(Saved entries)
────────────────────

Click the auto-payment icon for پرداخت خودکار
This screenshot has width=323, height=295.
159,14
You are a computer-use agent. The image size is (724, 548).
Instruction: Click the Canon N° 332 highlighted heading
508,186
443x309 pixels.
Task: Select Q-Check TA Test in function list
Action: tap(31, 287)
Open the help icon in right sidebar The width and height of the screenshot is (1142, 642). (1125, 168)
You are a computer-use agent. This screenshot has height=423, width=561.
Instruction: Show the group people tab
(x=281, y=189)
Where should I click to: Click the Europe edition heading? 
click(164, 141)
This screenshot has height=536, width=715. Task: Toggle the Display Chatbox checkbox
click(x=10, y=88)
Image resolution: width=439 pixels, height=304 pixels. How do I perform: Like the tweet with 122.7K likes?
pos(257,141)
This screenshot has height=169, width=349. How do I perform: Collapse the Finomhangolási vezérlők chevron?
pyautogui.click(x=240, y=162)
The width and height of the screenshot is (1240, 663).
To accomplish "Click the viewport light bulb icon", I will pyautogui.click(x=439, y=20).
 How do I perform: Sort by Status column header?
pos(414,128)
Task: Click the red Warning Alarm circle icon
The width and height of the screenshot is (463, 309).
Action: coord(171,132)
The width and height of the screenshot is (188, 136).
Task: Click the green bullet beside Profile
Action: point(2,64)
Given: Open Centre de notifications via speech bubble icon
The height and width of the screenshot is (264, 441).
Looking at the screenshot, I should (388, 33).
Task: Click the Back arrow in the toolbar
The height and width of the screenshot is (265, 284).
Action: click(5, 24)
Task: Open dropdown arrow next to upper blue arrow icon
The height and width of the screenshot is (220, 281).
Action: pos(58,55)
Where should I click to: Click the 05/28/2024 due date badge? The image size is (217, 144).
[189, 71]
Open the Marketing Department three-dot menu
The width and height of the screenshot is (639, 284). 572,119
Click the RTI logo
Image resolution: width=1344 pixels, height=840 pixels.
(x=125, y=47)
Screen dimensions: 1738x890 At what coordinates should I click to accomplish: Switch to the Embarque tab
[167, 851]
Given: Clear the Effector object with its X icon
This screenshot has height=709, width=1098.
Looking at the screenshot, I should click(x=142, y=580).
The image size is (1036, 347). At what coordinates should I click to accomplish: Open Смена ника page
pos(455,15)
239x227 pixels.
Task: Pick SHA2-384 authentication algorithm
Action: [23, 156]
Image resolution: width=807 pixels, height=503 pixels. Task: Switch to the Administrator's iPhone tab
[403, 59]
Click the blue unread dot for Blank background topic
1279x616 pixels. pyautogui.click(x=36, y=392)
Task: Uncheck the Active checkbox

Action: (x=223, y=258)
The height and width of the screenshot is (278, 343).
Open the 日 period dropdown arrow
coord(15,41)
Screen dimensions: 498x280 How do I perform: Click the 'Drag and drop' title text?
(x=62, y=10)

────────────────────

▶ **Work request**:
Your answer must consist only of the lines from the one with "Given: Open Centre" through the final line of the entries, each retyped exactly.

▶ **Result of this task**:
Given: Open Centre de notifications via speech bubble icon
The height and width of the screenshot is (264, 441).
Looking at the screenshot, I should (388, 33).
Task: Click the Back arrow in the toolbar
The height and width of the screenshot is (265, 284).
Action: click(5, 24)
Task: Open dropdown arrow next to upper blue arrow icon
The height and width of the screenshot is (220, 281).
Action: pos(58,55)
Where should I click to: Click the 05/28/2024 due date badge? The image size is (217, 144).
[189, 71]
Open the Marketing Department three-dot menu
The width and height of the screenshot is (639, 284). 572,119
Click the RTI logo
Image resolution: width=1344 pixels, height=840 pixels.
(x=125, y=47)
Screen dimensions: 1738x890 At what coordinates should I click to accomplish: Switch to the Embarque tab
[167, 851]
Given: Clear the Effector object with its X icon
This screenshot has height=709, width=1098.
Looking at the screenshot, I should click(x=142, y=580).
The image size is (1036, 347). At what coordinates should I click to accomplish: Open Смена ника page
pos(455,15)
239x227 pixels.
Task: Pick SHA2-384 authentication algorithm
Action: [23, 156]
Image resolution: width=807 pixels, height=503 pixels. Task: Switch to the Administrator's iPhone tab
[403, 59]
Click the blue unread dot for Blank background topic
1279x616 pixels. pyautogui.click(x=36, y=392)
Task: Uncheck the Active checkbox

Action: (x=223, y=258)
The height and width of the screenshot is (278, 343).
Open the 日 period dropdown arrow
coord(15,41)
Screen dimensions: 498x280 How do I perform: Click the 'Drag and drop' title text?
(x=62, y=10)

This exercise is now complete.